Results: The findings revealed differences in resting state spectral power measures in the theta, alpha, and beta ranges. Relative alpha power in eyes open condition was decreased in patients and the degree of reduction was correlated with the severity of both anxiety and depressive symptoms. The N170 face component of the evoked responses to emotional faces captured depression-related emotional bias towards sad faces. The three-choice vigilance task demonstrated depression-related attentional behavioral deficits, and an increase in P200 amplitude which was also associated with greater depression severity.

Conclusions: The three paradigms revealed distinct and complementary EEG signatures of depression.

Significance: Our findings suggest the benefits of utilizing objective measures for enhancing our understanding and treatment of the disorder.

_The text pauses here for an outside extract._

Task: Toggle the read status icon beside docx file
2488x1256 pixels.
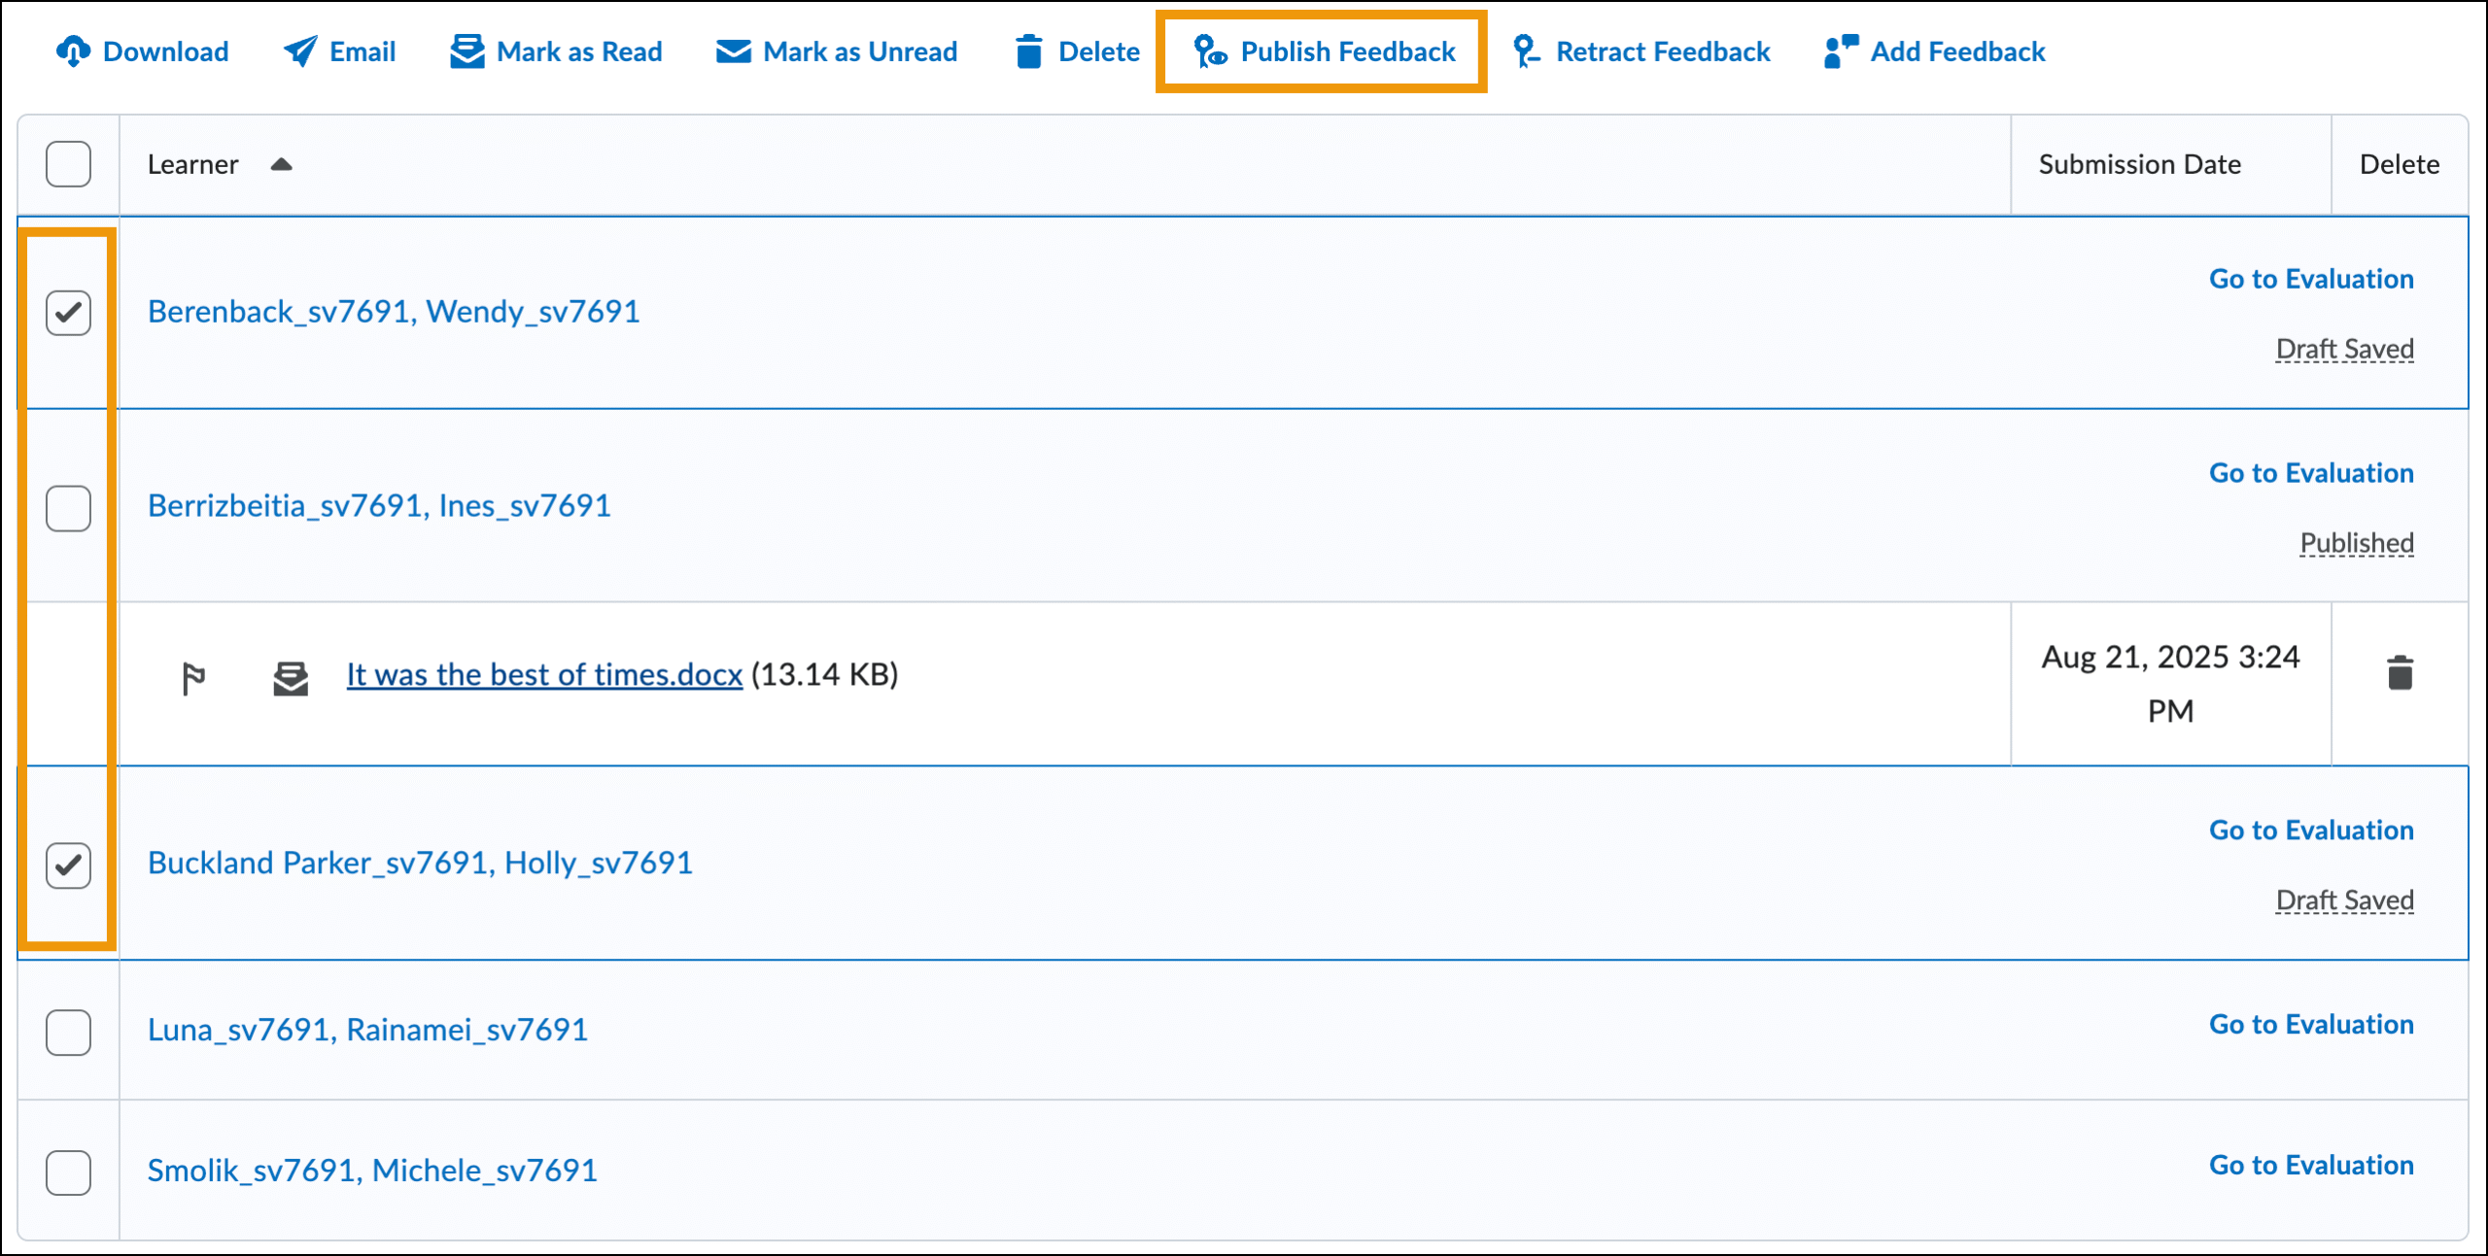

Keywords: Anxiety; Depression; EEG; ERP; Electroencephalogram; Major depressive disorder; N170; Power spectrum; Signature.

Fig. 1.

Emotional image recognition task paradigm. During the encoding phase Happy, Sad, and Neutral faces are presented in random order. In the test phase, the same stimuli are mixed with novel faces and participants are asked to indicate previously seen faces. The images presented in the figure were sourced from the publicly available subset of the FACSES database, approved for research publication reproduction (source: https://faces.mpdl.mpg.de/imeji/).

Fig. 2.

Three-choice vigilance task (3CVT). Three different geometrical shapes (including Target, NonTarget, and Distractor) appear individually at random locations on the screen in a randomized order and with widely ranging inter-stimulus intervals (ISI).

Fig. 3.

Resting state signatures of depression. A. Relative power spectra in MDD and HC groups at the central electrode in Eyes Open condition. Beta range 15–40 Hz is displayed in the original and enlarged scales. B. Scalp maps for relative Alpha power in MDD and HC, and statistical results of the differences between the groups. The last scalp map represents normalized effect sizes (ES) across channels, overlayed with markers of significance. C. Scatterplots of correlations between average relative Alpha power and clinical scores, with outliers marked with red crosses.

Fig. 4.

N170 emotional processing bias in patients with MDD and healthy controls. A. Group average ERPs at channel Cz for Sad and Neutral Target conditions. The pink rectangle highlights the time window for N170 peak measurement. B. Spatial distributions of the N170 area under the curve (AUC) for Sad target stimuli, Neutral target stimuli, and the difference between Sad and Neutral stimuli along with the corresponding effect sizes are shown for the MDD and HC groups. Statistically significant within group differences in AUC for Sad and Neutral stimuli are shown in the third column for MDD and HC groups.

Fig. 5.

P200 mean amplitude from the three-choice vigilance task. A. Group average ERPs for Target condition at channel Fz. The P200 is a positive ERP component that peaks after 200ms (red arrow). The P200 mean amplitude is calculated by averaging ERP amplitudes within the 190–300ms time window (highlighted in pink). B. Spatial distributions of the mean P200 amplitude, across the HC and MDD groups. The rightmost scalp map displays the effect sizes of the HC-MDD differences, with statistical significance indicated by overlaid markers. C. Scatterplots showing correlations between univariate average P200 amplitudes and clinical scores, with outliers marked with red crosses.

Fig. 6.

Correlation analysis between univariate depression signatures from resting state, emotional image recognition task, and three-choice vigilance task. Additionally, clinical scores are presented on the right side of the vertical dotted line and below the horizontal dotted line to demonstrate each depression signature in relation to severity of depression and anxiety. Asterisks (*) indicate significant correlations at p<0.05.